We have built of this mythology of “the bigger person,” and told our children that the “bigger person” is the one who walks away from bullies, disengages, tells an adult. The “bigger person” is somehow the submissive one who slinks away and runs for cover. We tell our children that remaining silent in the face of a bully is “strong” and “courageous.” But somehow the strong, courageous, bigger child, who spends his childhood avoiding confrontation and retreating in the face of aggressors, never actually feels very strong, courageous, or big. He feels, rather, like a punchline. Because that is what we have told him to be.

I’d be willing to believe that, say, an MMA fighter who remains confidently silent in the face of some scrawny punk’s drunken taunting at a bar is truly being a bigger person. He could tear the other guy to shreds. He isn’t afraid. But he chooses the high road because the scrawny punk isn’t worth his time. Being the bigger person, taking the high road — these are things we do from a position of strength. If we do them because we’re scared, or intimidated, or just praying for the confrontation to be over, we are not on the high road. We are almost literally crawling away on our knees, hoping not to be noticed. Many children spend their formative years in this position. We congratulate them for their maturity while their self-image collapses.
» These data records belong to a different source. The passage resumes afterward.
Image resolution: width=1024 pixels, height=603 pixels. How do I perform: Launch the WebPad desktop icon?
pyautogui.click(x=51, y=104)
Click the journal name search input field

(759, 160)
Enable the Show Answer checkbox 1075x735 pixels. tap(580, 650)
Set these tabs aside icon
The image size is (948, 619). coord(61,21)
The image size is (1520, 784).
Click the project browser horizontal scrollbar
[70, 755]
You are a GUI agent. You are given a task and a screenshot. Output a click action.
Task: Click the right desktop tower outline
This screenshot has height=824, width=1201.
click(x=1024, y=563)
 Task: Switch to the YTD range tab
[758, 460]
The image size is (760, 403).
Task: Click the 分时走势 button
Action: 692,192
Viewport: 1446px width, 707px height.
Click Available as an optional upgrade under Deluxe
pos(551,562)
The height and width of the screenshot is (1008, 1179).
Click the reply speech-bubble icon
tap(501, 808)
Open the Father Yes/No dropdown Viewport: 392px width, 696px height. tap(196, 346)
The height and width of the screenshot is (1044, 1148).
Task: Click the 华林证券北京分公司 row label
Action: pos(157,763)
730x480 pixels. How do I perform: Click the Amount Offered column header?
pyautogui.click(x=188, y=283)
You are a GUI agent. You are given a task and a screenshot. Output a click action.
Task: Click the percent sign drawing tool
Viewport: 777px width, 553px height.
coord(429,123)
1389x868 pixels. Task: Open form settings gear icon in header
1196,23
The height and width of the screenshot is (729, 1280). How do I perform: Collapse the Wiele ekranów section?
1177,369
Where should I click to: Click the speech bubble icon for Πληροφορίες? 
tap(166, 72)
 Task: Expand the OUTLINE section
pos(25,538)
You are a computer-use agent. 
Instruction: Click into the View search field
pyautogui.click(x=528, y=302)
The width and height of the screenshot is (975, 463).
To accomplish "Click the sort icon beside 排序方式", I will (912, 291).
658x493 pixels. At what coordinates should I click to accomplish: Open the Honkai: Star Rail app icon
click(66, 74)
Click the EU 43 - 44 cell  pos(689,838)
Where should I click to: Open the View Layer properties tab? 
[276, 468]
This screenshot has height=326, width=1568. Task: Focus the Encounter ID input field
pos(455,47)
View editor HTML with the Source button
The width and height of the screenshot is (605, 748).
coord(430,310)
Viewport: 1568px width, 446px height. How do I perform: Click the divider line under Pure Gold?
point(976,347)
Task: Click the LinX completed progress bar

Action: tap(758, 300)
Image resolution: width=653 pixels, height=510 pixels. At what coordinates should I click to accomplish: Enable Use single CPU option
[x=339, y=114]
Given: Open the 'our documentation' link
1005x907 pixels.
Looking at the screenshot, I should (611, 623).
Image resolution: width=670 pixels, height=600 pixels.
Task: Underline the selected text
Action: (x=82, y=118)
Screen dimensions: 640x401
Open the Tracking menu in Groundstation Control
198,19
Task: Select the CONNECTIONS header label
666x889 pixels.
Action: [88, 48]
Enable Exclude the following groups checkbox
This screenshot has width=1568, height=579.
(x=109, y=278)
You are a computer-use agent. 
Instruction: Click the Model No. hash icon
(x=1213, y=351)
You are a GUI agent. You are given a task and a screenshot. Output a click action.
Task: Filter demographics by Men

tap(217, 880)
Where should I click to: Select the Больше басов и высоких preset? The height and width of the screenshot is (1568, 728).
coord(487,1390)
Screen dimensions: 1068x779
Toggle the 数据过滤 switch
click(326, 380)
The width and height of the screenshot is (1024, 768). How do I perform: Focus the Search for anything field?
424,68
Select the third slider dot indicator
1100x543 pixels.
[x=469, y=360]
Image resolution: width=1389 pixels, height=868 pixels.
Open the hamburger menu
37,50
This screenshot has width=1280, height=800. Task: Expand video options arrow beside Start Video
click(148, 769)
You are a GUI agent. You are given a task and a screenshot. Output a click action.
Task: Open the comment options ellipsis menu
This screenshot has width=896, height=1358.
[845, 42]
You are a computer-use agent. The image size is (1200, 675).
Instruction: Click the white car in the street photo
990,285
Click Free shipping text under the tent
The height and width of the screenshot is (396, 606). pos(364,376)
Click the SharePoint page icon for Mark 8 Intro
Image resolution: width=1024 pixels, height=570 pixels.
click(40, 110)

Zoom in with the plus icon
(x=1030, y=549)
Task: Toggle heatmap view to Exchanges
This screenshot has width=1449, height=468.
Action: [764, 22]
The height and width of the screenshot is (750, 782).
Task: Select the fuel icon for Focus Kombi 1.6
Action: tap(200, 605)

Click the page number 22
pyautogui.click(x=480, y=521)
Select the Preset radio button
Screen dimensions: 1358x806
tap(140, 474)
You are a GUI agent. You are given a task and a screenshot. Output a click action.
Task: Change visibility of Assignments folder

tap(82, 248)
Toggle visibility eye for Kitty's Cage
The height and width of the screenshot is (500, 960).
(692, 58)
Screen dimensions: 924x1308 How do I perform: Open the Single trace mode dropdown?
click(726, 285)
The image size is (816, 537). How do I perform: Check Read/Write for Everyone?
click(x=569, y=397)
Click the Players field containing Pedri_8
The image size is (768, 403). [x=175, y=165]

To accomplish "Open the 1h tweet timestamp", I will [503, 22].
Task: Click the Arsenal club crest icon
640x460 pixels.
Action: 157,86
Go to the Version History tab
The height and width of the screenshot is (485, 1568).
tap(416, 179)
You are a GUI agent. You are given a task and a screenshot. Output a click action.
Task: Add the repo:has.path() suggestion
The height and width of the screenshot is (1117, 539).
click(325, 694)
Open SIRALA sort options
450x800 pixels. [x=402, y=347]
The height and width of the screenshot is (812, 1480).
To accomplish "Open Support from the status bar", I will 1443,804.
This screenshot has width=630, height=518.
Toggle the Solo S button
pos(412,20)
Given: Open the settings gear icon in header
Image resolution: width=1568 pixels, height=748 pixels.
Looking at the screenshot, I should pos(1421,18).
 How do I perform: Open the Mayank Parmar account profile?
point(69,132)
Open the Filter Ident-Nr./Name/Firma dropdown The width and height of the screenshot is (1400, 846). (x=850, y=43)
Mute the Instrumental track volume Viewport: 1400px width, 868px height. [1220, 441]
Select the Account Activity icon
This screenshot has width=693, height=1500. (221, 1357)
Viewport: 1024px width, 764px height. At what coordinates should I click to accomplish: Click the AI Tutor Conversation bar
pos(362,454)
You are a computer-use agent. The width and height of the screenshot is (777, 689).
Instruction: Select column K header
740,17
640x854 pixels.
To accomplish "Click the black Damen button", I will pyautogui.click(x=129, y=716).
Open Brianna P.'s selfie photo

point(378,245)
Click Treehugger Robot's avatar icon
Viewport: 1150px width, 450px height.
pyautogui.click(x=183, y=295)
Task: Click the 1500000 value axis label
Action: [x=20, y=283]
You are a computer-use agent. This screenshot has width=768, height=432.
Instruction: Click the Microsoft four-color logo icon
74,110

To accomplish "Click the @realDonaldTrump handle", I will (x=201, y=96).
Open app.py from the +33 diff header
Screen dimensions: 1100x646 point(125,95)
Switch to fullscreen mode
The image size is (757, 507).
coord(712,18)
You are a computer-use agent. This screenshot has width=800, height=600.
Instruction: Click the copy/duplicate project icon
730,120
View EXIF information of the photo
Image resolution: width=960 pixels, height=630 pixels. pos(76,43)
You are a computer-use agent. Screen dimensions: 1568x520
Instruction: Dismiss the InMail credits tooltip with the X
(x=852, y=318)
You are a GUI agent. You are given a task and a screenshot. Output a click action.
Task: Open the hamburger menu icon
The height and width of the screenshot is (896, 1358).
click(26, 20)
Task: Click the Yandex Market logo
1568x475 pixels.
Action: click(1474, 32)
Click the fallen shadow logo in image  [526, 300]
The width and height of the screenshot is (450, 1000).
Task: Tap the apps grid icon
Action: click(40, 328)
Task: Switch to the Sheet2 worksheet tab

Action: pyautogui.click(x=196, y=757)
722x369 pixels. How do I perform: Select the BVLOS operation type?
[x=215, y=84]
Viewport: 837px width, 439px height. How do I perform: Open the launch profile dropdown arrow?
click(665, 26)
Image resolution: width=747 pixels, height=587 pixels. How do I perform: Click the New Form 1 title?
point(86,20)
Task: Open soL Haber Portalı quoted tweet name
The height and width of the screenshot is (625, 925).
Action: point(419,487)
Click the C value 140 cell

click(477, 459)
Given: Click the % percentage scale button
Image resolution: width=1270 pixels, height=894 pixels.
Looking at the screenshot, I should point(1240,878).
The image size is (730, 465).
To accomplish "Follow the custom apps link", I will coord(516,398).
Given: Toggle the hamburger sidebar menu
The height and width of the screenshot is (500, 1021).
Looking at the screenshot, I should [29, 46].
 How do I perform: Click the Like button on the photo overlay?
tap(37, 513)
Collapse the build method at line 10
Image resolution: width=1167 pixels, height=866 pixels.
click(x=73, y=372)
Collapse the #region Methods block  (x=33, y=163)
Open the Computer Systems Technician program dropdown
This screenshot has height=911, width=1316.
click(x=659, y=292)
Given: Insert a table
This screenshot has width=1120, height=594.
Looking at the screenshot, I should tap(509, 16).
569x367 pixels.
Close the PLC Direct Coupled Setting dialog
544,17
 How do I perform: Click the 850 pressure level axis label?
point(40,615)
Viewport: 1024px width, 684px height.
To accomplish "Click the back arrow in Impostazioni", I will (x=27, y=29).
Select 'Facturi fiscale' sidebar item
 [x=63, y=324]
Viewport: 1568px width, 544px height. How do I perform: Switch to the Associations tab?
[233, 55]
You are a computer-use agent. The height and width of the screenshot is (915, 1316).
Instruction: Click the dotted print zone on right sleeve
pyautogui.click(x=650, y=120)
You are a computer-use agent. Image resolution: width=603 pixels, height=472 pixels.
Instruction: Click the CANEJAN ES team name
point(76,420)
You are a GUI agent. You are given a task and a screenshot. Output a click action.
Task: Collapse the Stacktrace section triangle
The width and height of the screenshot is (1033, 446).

Now, there is a problem with teaching our kids to stand up for themselves and give back what is dished to them. The problem is that every school in America has adopted the profoundly insane position that “it doesn’t matter who started it,” everyone involved in a fight or argument will get in trouble. What sort of system is that? Of course it matters who started it. If Jimmy is defending himself from Bobby, or responding to harassment from Bobby, how is it just or reasonable to punish both Jimmy and Bobby as if they are equally to blame? I understand it can be hard to adjudicate these things in a school setting, but that doesn’t give us an excuse to adopt a blanket policy of punishing children for refusing to bow in submission to bullies. Maybe this is why we are dealing with a so-called bullying epidemic: because we have given bullies free rein and taught our children to wilt in their presence like fragile tulips.

It’s less a bullying epidemic than it is a fragile tulip epidemic, if you ask me. Kind of a symbiosis type thing; you can’t really have the one without the other. And if your culture selects for fragile tulips, then fragile tulips ye shall have, anon and in plenty. It’s exactly as Bill says:

We teach them to be cowards. We reward them for being cowards. And then we wonder why we have so many screwed-up, miserable cowards.

If boys act like boys, we drug them until they behave like good little girls. What Walsh doesn’t quite pinpoint here is that by far the vast bulk of “bullying” issues revolve around boys and their behavior. And from a feminist point of view, boys are just nasty. Violent, testosterone-drenched rapists and murderers in the making, the only decent thing to do is at least force them to act like pacifist females, who are ever so much less threatening to feminist fantasies about dangerous men.

Unfortunately, as with so much else in our deranged culture, we have turned the raising of our men over to women. One should not, therefore, be surprised when women try to raise boys by forcing them to imitate girls.

Nor ought feminists to be complaining about how there aren’t any real men out there for women to marry—when feminists have brutalized all the manhood right out of them, leaving themselves with nothing but simpering eunuchs to choose from.